J’accuse les 33 députés qui ont voté la loi d’habilitation le 01 avril 2020, d’être coupable de haute trahison,
J’accuse Macky SALL, d’être coupable de haute trahison, envers le peuple pour avoir dévié la lutte contre la propagation de Covid-19 (volonté de consolider son pouvoir personnel),
J’accuse certains d’avoir fait preuve de naïveté coupable, vis-à-vis de Macky SALL,
J’accuse une partie de la presse sénégalaise, bien entretenue (la presse du palais) d’être complice du régime de Macky SALL et d’agir à l’encontre des intérêts du peuple sénégalais (aujourd’hui, c’est cette même presse qui est mise sous tutelle, victime de Macky Sall et de l’article 2 du décret n°2020-925 du 03 avril 2020).
L’opposition, la société civile et tous les citoyens de bonne foi qui ont privilégié l’intérêt supérieur de la nation, en apportant leur soutien à Macky Sall ont été, une nouvelle fois, trahis par ce dernier.
Macky SALL n’est ni sincère, ni digne de confiance. Même dans le contexte extrêmement grave de la pandémie de COVID-19. Pendant 3 mois, il dispose du pouvoir de vie et de mort sur les sénégalais.
L’Association des utilisateurs des TIC (ASUTIC) du Sénégal (organisation à but non lucratif) qui œuvre pour la protection des droits de l’homme et des libertés fondamentales a publié un communiqué intitulé « Mise en quarantaine de l’Etat de droit au Sénégal. Mesdames, Messieurs, les députés, jusqu’où irez-vous »? Ça a le mérite d’être clair, net et précis.

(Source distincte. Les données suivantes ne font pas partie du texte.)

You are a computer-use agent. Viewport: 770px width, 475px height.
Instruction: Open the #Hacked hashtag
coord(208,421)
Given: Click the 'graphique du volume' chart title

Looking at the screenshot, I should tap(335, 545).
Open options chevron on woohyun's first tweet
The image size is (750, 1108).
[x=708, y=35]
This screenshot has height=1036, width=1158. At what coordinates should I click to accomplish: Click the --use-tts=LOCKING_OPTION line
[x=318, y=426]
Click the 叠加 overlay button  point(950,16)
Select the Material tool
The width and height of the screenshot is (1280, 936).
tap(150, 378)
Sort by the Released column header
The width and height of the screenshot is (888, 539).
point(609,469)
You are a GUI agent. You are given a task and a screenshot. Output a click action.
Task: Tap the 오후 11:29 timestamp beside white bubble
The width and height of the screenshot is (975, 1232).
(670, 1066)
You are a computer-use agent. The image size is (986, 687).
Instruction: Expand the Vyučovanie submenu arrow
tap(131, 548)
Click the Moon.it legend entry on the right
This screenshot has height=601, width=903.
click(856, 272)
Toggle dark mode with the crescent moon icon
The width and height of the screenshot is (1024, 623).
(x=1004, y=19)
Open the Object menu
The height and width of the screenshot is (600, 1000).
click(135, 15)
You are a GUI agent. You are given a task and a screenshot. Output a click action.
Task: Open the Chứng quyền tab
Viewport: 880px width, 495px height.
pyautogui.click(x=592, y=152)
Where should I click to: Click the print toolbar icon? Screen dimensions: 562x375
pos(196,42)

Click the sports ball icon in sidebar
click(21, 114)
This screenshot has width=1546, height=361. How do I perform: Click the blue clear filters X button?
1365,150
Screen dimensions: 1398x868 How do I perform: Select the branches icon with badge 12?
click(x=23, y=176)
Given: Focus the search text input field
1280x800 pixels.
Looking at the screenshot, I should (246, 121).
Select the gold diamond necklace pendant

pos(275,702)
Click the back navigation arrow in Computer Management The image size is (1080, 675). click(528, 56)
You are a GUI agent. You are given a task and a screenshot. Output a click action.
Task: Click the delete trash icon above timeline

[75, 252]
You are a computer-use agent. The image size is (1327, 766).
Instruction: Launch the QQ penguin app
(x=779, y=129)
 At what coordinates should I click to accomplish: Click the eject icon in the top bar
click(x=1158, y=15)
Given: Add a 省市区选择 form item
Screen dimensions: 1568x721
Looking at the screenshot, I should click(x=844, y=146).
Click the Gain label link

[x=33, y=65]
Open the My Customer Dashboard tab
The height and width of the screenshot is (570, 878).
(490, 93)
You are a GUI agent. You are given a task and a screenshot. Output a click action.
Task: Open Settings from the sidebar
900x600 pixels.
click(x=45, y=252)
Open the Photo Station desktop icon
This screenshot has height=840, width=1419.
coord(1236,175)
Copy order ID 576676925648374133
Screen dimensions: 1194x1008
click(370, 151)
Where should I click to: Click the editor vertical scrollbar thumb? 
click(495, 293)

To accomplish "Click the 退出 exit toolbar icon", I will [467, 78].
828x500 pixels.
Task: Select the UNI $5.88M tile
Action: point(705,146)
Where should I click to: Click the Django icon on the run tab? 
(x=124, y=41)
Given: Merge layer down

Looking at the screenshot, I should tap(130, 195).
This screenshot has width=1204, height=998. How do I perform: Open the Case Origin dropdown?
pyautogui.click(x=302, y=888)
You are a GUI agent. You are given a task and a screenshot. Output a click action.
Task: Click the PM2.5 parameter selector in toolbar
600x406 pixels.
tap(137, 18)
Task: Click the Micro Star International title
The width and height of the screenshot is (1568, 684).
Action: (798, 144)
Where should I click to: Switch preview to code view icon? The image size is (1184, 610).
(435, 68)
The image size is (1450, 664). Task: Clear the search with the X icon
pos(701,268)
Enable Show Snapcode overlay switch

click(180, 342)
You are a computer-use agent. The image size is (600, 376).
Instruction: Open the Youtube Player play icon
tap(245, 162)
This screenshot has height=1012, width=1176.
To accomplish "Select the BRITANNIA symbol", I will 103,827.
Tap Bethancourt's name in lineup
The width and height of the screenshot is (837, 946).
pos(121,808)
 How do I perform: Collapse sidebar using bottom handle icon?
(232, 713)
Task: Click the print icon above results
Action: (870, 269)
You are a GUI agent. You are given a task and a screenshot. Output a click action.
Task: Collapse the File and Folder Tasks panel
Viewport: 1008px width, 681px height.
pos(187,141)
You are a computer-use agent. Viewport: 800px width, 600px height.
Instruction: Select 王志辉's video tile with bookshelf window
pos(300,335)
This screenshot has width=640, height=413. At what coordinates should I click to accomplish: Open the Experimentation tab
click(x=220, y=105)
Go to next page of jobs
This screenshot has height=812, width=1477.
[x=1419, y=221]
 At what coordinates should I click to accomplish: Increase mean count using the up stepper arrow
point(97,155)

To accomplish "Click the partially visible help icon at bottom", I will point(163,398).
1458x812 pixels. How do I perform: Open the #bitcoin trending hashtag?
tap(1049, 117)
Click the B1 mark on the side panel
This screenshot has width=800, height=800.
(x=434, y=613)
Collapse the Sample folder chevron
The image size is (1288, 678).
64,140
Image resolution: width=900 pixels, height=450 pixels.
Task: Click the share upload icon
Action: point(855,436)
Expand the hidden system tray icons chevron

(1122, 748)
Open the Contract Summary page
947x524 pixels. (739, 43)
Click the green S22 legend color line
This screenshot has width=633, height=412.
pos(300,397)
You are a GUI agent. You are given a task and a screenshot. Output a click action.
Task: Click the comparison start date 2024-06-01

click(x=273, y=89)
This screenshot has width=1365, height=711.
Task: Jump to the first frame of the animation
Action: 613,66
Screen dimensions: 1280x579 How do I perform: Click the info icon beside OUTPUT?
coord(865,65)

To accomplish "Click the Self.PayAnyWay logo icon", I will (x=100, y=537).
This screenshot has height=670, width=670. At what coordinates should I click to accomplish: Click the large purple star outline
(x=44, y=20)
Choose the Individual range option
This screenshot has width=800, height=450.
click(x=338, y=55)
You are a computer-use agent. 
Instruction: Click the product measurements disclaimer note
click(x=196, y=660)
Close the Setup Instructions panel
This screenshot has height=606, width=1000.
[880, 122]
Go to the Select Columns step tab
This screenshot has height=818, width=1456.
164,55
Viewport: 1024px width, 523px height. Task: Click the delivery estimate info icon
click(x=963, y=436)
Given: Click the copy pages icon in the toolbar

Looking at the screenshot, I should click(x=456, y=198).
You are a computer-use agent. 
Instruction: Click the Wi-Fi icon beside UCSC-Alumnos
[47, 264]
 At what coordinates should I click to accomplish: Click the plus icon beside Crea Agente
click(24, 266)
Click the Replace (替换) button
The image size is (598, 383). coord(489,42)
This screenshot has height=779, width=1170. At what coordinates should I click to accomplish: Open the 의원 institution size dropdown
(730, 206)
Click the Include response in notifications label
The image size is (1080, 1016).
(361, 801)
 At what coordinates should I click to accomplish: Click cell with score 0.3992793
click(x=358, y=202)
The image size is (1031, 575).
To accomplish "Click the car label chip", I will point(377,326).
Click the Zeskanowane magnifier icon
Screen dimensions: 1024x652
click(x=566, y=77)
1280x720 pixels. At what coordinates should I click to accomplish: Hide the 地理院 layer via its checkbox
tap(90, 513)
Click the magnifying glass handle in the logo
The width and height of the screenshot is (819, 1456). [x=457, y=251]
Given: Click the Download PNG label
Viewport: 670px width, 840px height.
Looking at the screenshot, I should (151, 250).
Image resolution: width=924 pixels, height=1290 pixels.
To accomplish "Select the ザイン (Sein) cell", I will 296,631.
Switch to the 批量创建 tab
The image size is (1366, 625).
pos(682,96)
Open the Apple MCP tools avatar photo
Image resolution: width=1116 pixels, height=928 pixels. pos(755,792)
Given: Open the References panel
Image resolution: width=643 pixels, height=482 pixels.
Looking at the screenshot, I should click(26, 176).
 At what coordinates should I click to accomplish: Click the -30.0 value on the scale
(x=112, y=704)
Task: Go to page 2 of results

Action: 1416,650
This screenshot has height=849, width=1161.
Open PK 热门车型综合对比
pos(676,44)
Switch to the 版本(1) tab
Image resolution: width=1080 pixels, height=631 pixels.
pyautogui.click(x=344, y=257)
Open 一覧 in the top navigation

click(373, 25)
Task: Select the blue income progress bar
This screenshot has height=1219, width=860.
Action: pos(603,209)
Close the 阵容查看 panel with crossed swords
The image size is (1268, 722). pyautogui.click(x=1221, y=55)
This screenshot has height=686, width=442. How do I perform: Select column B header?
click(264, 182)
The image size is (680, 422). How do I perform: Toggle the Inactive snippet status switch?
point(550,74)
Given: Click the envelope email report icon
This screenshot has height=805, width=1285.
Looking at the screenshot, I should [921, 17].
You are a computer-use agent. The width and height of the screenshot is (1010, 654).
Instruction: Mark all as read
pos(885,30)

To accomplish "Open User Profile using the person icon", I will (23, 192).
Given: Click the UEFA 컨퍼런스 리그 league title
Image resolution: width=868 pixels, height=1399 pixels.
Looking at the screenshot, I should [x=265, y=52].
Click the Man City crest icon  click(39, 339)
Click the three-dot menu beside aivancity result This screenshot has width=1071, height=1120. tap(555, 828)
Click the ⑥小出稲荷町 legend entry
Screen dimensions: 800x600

Seybani SOUGOU – E-mail : sougouparis@yahoo.fr
Nota bene :En France, les dispositions sécuritaires de la Loi n° 55-385 du, net 3 avril 1955 relative à l’état d’urgence ne s’appliquent pas à l’état d’urgence sanitaire (les mesures prises visent uniquement à restreindre les déplacements « confinement », dans un objectif de santé publique). Aucune perquisition de jour et de nuit, n’est prévue, encore moins le contrôle de la presse.